セブン&アイ買収頓挫、金融機関が見込んだ巨額の手数料収入も幻に
買収断念の報道を受け、17日の東京市場でセブン&アイの株価は一時9.6%下落した。
セブン&アイは、クシュタールの決定に遺憾の意を表明し、引き続き独自の企業価値創出計画に注力し、業務改善に取り組んでいく方針を示した。
日本では近年、企業統治の強化や株主還元の向上を背景に、企業やプライベートエクイティー(PE、未公開株)ファンドによるM&Aが急増している。
こうした動きを受け、銀行は日本での存在感を高めようと、優秀なディールメイカーの獲得、チーム増強、専門のファイナンス部門の立ち上げなどに力を入れている。
ブルームバーグの集計によると、今年これまでに日本企業が関与したM&A案件の総額は1370億ドル(約20兆4000億円)に達し、前年同期比で約170%の急増となっている。

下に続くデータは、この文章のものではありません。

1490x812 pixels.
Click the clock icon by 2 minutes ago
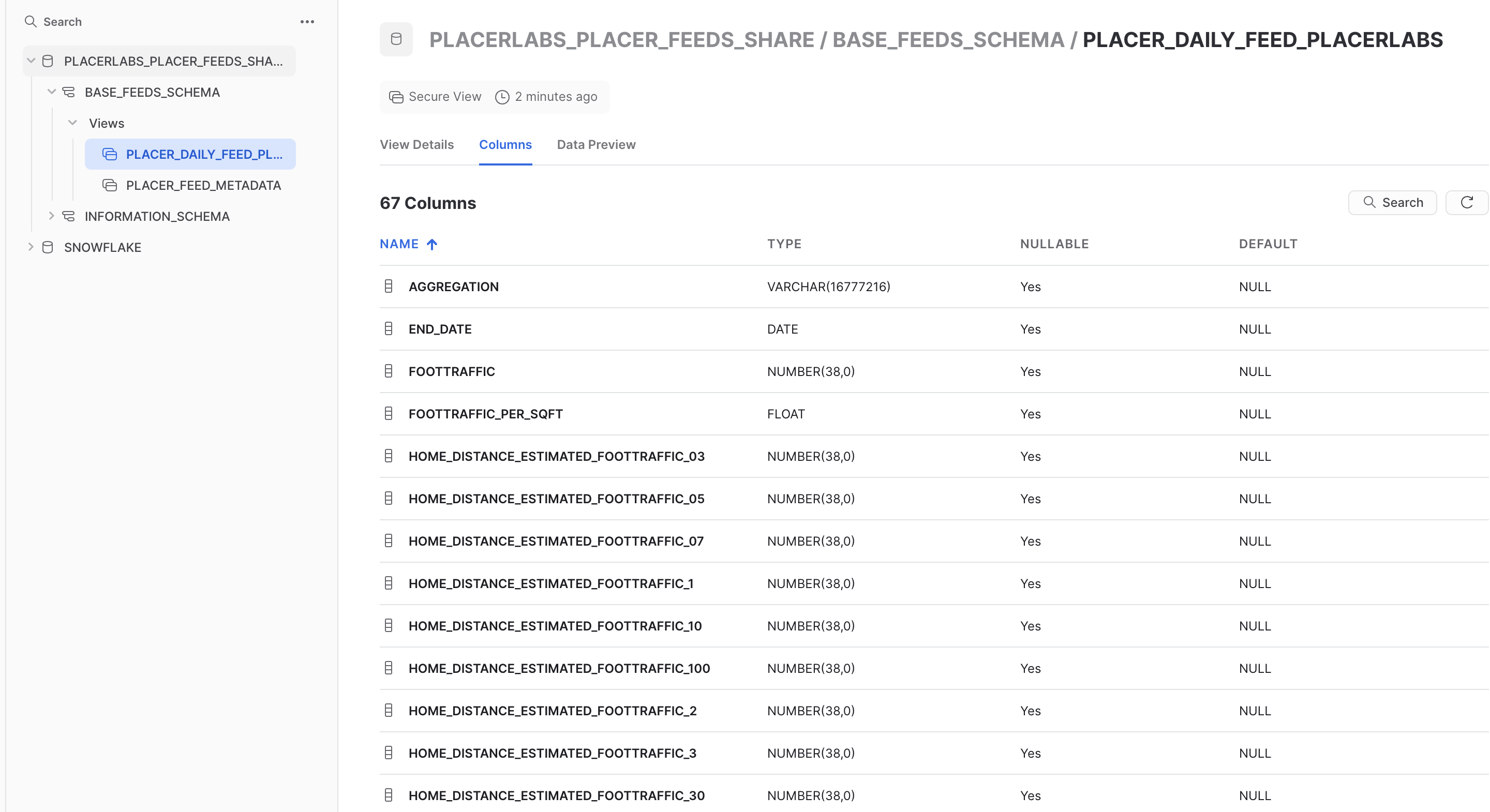pyautogui.click(x=502, y=97)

投資銀行にとって、日本のような成熟市場は、アジア太平洋地域における収益確保のうえで極めて重要だ。新興国に比べて手数料収入が高くなる傾向があるためだ。
案件の頓挫は、投資銀行以外にも波紋を広げている。ブルームバーグ・インテリジェンス(BI)のアナリスト、アンドルー・チャン氏は17日のリポートで、セブン&アイの株式2%を保有する三井物産は、買収が成立していれば約10億ドルを手にできた可能性があったと指摘した。